[Extracted data]
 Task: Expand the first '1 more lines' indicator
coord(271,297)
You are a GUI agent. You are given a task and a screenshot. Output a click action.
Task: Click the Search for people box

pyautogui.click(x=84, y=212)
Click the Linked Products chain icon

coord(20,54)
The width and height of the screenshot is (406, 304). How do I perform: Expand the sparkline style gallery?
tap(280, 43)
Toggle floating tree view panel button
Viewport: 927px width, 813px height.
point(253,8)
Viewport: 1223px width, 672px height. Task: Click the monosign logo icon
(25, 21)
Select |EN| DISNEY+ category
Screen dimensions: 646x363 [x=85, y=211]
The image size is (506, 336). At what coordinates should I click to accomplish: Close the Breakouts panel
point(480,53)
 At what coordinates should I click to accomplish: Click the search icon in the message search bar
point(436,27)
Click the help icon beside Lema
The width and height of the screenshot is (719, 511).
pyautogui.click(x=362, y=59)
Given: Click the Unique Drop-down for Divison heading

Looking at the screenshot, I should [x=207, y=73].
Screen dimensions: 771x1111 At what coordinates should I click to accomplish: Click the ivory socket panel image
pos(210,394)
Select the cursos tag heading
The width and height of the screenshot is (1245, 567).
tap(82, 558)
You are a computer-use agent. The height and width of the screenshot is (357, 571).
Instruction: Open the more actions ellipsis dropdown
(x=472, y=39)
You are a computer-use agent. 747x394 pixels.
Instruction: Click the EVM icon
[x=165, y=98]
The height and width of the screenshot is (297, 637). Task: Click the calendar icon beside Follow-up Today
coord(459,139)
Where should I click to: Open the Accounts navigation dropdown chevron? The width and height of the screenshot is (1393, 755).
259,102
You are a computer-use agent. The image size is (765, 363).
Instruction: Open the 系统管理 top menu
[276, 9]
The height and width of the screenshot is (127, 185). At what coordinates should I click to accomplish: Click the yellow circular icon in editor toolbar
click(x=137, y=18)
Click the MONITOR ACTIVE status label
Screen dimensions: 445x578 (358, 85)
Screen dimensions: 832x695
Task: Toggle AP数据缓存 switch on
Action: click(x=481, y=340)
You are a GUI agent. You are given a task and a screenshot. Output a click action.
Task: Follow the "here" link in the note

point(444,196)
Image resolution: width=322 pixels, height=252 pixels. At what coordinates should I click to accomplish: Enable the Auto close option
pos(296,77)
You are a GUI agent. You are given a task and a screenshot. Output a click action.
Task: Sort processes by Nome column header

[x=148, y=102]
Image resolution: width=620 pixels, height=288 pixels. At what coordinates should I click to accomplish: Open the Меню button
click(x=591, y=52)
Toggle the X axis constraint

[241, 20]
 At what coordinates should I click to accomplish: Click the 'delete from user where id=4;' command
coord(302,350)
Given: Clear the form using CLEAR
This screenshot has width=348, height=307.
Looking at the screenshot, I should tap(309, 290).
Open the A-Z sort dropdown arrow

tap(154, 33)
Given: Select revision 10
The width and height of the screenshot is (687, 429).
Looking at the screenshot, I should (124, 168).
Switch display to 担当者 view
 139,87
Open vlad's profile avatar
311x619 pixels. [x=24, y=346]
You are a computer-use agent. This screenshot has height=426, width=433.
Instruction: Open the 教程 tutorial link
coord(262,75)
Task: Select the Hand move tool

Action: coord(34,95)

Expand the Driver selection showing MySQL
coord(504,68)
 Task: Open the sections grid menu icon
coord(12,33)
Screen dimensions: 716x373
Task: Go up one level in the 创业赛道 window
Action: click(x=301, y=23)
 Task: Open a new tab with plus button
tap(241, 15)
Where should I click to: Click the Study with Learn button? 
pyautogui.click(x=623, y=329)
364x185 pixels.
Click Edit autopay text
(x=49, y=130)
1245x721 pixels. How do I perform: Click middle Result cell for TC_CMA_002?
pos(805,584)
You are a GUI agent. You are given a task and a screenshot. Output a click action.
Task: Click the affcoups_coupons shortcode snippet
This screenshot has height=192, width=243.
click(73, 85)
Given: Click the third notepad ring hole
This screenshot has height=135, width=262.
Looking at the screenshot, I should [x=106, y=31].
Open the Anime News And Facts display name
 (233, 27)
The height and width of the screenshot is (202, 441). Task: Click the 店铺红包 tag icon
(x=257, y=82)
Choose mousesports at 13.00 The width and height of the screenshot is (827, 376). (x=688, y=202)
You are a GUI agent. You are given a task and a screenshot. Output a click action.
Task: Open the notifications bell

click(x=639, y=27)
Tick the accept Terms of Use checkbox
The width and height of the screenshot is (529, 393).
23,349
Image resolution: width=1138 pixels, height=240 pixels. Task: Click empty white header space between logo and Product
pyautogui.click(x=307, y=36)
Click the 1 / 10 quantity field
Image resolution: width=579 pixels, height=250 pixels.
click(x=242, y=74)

[Work instruction] An exact copy of the listing is what's needed here.

[Answer to this problem]
 Task: Expand the first '1 more lines' indicator
coord(271,297)
You are a GUI agent. You are given a task and a screenshot. Output a click action.
Task: Click the Search for people box

pyautogui.click(x=84, y=212)
Click the Linked Products chain icon

coord(20,54)
The width and height of the screenshot is (406, 304). How do I perform: Expand the sparkline style gallery?
tap(280, 43)
Toggle floating tree view panel button
Viewport: 927px width, 813px height.
point(253,8)
Viewport: 1223px width, 672px height. Task: Click the monosign logo icon
(25, 21)
Select |EN| DISNEY+ category
Screen dimensions: 646x363 [x=85, y=211]
The image size is (506, 336). At what coordinates should I click to accomplish: Close the Breakouts panel
point(480,53)
 At what coordinates should I click to accomplish: Click the search icon in the message search bar
point(436,27)
Click the help icon beside Lema
The width and height of the screenshot is (719, 511).
pyautogui.click(x=362, y=59)
Given: Click the Unique Drop-down for Divison heading

Looking at the screenshot, I should [x=207, y=73].
Screen dimensions: 771x1111 At what coordinates should I click to accomplish: Click the ivory socket panel image
pos(210,394)
Select the cursos tag heading
The width and height of the screenshot is (1245, 567).
tap(82, 558)
You are a computer-use agent. The height and width of the screenshot is (357, 571).
Instruction: Open the more actions ellipsis dropdown
(x=472, y=39)
You are a computer-use agent. 747x394 pixels.
Instruction: Click the EVM icon
[x=165, y=98]
The height and width of the screenshot is (297, 637). Task: Click the calendar icon beside Follow-up Today
coord(459,139)
Where should I click to: Open the Accounts navigation dropdown chevron? The width and height of the screenshot is (1393, 755).
259,102
You are a computer-use agent. The image size is (765, 363).
Instruction: Open the 系统管理 top menu
[276, 9]
The height and width of the screenshot is (127, 185). At what coordinates should I click to accomplish: Click the yellow circular icon in editor toolbar
click(x=137, y=18)
Click the MONITOR ACTIVE status label
Screen dimensions: 445x578 (358, 85)
Screen dimensions: 832x695
Task: Toggle AP数据缓存 switch on
Action: click(x=481, y=340)
You are a GUI agent. You are given a task and a screenshot. Output a click action.
Task: Follow the "here" link in the note

point(444,196)
Image resolution: width=322 pixels, height=252 pixels. At what coordinates should I click to accomplish: Enable the Auto close option
pos(296,77)
You are a GUI agent. You are given a task and a screenshot. Output a click action.
Task: Sort processes by Nome column header

[x=148, y=102]
Image resolution: width=620 pixels, height=288 pixels. At what coordinates should I click to accomplish: Open the Меню button
click(x=591, y=52)
Toggle the X axis constraint

[241, 20]
 At what coordinates should I click to accomplish: Click the 'delete from user where id=4;' command
coord(302,350)
Given: Clear the form using CLEAR
This screenshot has width=348, height=307.
Looking at the screenshot, I should tap(309, 290).
Open the A-Z sort dropdown arrow

tap(154, 33)
Given: Select revision 10
The width and height of the screenshot is (687, 429).
Looking at the screenshot, I should (124, 168).
Switch display to 担当者 view
 139,87
Open vlad's profile avatar
311x619 pixels. [x=24, y=346]
You are a computer-use agent. This screenshot has height=426, width=433.
Instruction: Open the 教程 tutorial link
coord(262,75)
Task: Select the Hand move tool

Action: coord(34,95)

Expand the Driver selection showing MySQL
coord(504,68)
 Task: Open the sections grid menu icon
coord(12,33)
Screen dimensions: 716x373
Task: Go up one level in the 创业赛道 window
Action: click(x=301, y=23)
 Task: Open a new tab with plus button
tap(241, 15)
Where should I click to: Click the Study with Learn button? 
pyautogui.click(x=623, y=329)
364x185 pixels.
Click Edit autopay text
(x=49, y=130)
1245x721 pixels. How do I perform: Click middle Result cell for TC_CMA_002?
pos(805,584)
You are a GUI agent. You are given a task and a screenshot. Output a click action.
Task: Click the affcoups_coupons shortcode snippet
This screenshot has height=192, width=243.
click(73, 85)
Given: Click the third notepad ring hole
This screenshot has height=135, width=262.
Looking at the screenshot, I should [x=106, y=31].
Open the Anime News And Facts display name
 (233, 27)
The height and width of the screenshot is (202, 441). Task: Click the 店铺红包 tag icon
(x=257, y=82)
Choose mousesports at 13.00 The width and height of the screenshot is (827, 376). (x=688, y=202)
You are a GUI agent. You are given a task and a screenshot. Output a click action.
Task: Open the notifications bell

click(x=639, y=27)
Tick the accept Terms of Use checkbox
The width and height of the screenshot is (529, 393).
23,349
Image resolution: width=1138 pixels, height=240 pixels. Task: Click empty white header space between logo and Product
pyautogui.click(x=307, y=36)
Click the 1 / 10 quantity field
Image resolution: width=579 pixels, height=250 pixels.
click(x=242, y=74)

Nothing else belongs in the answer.